Не скоро кончились глубокие овраги. Им на смену пришли не такие уж и широкие рытвины, которые со временем разгладились, став широкой равниной. Под ногами росла зелёная трава. Больше не попадалось ни одного дерева. Аж до самого горизонта ни холма, ни насыпи.
Лант пошевелился. Дернул рукой и разом подобрался.
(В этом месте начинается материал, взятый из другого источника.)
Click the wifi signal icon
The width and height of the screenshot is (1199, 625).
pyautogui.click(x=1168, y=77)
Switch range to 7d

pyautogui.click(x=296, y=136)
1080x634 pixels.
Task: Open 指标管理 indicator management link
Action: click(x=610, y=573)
Сначала он растерянно обвёл глазами голубое небо, перевёл взгляд себе под ноги и только потом уставился на Мэроу.
— С пробуждением, — сказал тот, отпуская Ланта.
— Вышли, — проговорил Лант.
— Держи, — Мэроу протянул ему меч. — Да, плаща у тебя нет. Могу свой дать.
— Обойдусь.
Лант продолжал осматриваться по сторонам. Его широко раскрытые глаза с удивлением впитывали представившуюся картину: ни одного дерева! Так много чистого пространства он ещё никогда не видел.
— Самому странно, — заметил на это Мэроу.
— И как далеко мы?
— Достаточно, но нужно идти дальше. Бежать сможешь?
— Смогу.
— И возьми плащ, — с этими словами Мэроу снял его и отдал Ланту. — Меч мага сейчас, по всей видимости, не очень уважаем.
Лант молча принял плащ и накинул на плечи. Вид у него был весьма помятый: взлохмаченные волосы, красные глаза, неуверенные жесты.
— Земля по всему телу, — сказал он, тряся руками и ногами, пытаясь избавиться от всего, что насыпалось за шиворот. — Так, из долины выбрались. Никакой деревни поблизости не было, так? Тиену ждали у выхода. Значит…
— Ничем нам это не поможет. К ней могли приехать из любой деревни, да мало ли откуда. Единственное, что сейчас нужно делать — это идти дальше. Найдём деревню, узнаем, что происходит в мире. Может хоть что-то прояснится, а пока что толку стоять здесь и ждать наёмников. У них лошади, у нас только свои ноги…
— Ладно, понял, — Лант прекратил подпрыгивать и хмуро посмотрел на маячившую линию горизонта. — Такое ощущение, что меня по кочкам тащили.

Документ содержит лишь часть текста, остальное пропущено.